Dans cette nouvelle version de The Stand, un mystérieux virus se répand à travers le monde suite à une erreur réalisée dans un laboratoire top secret américain. Alors qu’une grande partie de la population se voit décimée par la maladie, les survivants cherchent à se rassembler. Sans nul doute, ce pitch résonne tout particulièrement en ce début d’année 2021. En effet, nous venons tous de passer une année difficile suite à la pandémie mondiale de COVID-19. Quand la réalité rejoint la fiction de si près, cette série prend donc une certaine saveur amère. Dans ces premiers épisodes, on peut aussi voir comment certains vont chercher à mettre à mal ce qu’il reste de la société par rage, tandis que d’autres chercheront de l’espoir lorsque ce qui les entoure disparaît peu à peu. On peut là y voir entre autres un parallèle avec la situation récente aux Etats-Unis, avec notamment les nombreuses émeutes qui y ont lieu. Mais aussi tout simplement, l’impact des confinements sur tout un chacun ayant du y faire face lorsque le monde s’arrête de tourner pour quelques temps.

Cependant, la série se détache peu à peu de la réalité sous différents aspects et se rapproche alors plus de la science-fiction lorsque les survivants chercheront à se rassembler. En effet, afin de trouver le point de rendez-vous, ils seront guidés par une mystérieuse femme qu’ils voient en rêve et leur dit où aller, comme le montre l’extrait exclusif ci-dessus. Agée de 108 ans, cette dernière est ainsi dotée de pouvoirs psychiques et spirituels.

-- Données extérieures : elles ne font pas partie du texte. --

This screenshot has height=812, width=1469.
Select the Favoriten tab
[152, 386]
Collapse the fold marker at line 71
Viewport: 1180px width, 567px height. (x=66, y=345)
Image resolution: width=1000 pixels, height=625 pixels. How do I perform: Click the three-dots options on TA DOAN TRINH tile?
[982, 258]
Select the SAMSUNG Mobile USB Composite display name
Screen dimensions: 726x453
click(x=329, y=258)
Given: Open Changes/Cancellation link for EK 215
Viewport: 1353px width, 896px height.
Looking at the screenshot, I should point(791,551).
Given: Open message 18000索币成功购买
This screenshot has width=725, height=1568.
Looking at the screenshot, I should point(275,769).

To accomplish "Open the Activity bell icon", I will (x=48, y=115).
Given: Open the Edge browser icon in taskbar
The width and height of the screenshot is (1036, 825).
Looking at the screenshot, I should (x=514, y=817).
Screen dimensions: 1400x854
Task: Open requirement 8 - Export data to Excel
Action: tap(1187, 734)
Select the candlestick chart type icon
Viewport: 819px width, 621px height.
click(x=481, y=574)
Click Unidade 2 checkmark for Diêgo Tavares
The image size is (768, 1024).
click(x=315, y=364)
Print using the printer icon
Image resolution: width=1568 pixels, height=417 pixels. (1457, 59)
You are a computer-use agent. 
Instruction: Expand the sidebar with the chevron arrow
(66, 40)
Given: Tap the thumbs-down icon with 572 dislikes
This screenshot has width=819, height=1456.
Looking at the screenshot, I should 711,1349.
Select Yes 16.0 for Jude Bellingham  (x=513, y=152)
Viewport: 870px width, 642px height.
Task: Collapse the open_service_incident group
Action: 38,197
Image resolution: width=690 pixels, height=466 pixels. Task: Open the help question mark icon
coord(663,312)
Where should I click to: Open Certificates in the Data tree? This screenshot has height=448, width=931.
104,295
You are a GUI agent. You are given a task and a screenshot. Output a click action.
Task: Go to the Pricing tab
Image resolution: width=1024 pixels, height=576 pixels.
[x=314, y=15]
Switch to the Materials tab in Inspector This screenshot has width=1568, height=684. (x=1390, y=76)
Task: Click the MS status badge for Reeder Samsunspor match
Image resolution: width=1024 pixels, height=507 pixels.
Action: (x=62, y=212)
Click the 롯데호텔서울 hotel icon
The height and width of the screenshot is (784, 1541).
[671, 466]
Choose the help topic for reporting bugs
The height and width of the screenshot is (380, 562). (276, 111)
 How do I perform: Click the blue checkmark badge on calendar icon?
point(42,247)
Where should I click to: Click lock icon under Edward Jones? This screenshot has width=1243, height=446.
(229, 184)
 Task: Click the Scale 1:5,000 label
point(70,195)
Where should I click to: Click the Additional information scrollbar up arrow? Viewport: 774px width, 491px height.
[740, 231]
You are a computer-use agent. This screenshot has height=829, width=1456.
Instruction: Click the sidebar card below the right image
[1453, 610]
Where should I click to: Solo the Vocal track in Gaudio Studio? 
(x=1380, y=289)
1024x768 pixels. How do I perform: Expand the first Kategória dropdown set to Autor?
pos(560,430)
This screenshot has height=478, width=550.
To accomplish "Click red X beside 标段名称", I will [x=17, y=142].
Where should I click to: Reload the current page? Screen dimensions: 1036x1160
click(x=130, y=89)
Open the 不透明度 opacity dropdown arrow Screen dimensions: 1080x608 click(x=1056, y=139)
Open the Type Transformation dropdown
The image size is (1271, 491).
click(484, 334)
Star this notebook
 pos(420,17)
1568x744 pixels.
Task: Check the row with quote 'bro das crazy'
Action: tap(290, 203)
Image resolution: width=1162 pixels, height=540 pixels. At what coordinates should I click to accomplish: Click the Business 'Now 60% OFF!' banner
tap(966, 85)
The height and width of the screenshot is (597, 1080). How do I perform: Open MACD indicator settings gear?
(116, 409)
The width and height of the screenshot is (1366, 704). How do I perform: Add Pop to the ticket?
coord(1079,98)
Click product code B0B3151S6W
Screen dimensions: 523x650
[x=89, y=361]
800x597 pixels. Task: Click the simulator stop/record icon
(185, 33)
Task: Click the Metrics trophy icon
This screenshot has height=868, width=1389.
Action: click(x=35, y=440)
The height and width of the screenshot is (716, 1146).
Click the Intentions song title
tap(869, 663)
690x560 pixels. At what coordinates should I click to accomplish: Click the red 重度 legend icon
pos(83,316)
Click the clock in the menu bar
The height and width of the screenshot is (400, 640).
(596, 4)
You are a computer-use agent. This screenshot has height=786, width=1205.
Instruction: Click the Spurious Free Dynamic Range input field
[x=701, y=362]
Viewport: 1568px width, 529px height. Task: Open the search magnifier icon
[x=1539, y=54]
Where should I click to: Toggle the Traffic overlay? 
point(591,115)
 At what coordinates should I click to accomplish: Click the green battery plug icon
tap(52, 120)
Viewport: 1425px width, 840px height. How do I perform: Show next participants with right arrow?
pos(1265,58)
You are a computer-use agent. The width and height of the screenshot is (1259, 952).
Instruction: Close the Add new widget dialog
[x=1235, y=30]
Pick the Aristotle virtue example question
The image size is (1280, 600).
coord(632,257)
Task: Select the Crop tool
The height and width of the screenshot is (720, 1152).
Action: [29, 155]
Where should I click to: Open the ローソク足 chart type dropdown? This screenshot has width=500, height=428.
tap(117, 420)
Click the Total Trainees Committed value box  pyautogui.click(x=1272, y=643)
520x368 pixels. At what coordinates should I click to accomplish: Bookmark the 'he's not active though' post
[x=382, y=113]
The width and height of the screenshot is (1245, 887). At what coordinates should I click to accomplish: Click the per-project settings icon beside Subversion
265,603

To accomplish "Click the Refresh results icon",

D’autres résistants tomberont quant à eux sous le charme d’un homme démoniaque qui les manipulera à sa façon. Tous ces survivants que l’on suit vont alors vite se partager dans ce monde apocalyptique et la lutte entre le bien et le mal ne va pas tarder à débuter…

Ainsi, il est facile de se faire prendre par le récit raconté par The Stand. Chaque épisode de ce début de saison semble centré sur un ou deux personnages, nous permettant d’en apprendre plus sur chacun d’entre eux. Sous la forme de va-et-vient entre flashbacks et sauts dans le temps, on peut ainsi découvrir peu à peu leur histoire ainsi que la manière dont ils sont arrivés au fameux point de rencontre. En fil rouge, on en apprend aussi bien sûr plus au fur et à mesure sur ce mystérieux virus. On a déjà hâte de voir la suite de la série afin de connaître les tenants et aboutissants de cette histoire ainsi que découvrir ce qu’il adviendra de tous ces personnages dans cette bataille apocalyptique.

Enfin, The Stand s’offre également un casting de premier choix. Les survivants sont ainsi menés d’une part par Whoopi Goldberg qui incarne le Bien et une présence mystique comme elle a pu le faire dans Sister Act ou Ghost; et d’autre part par Alexander Skarsgard, bien connu pour ses rôles dans True Blood ou Big Little Lies, qui est lui l’incarnation du Diable. Entre eux deux, on peut retrouver James Marsden (X-Men), Owen Teague (It, Black Mirror), Owen Teague (The Leftovers) ou encore Henry Zaga (13 Reasons Why). Un plaisir donc de retrouver tout ce petit monde à l’écran.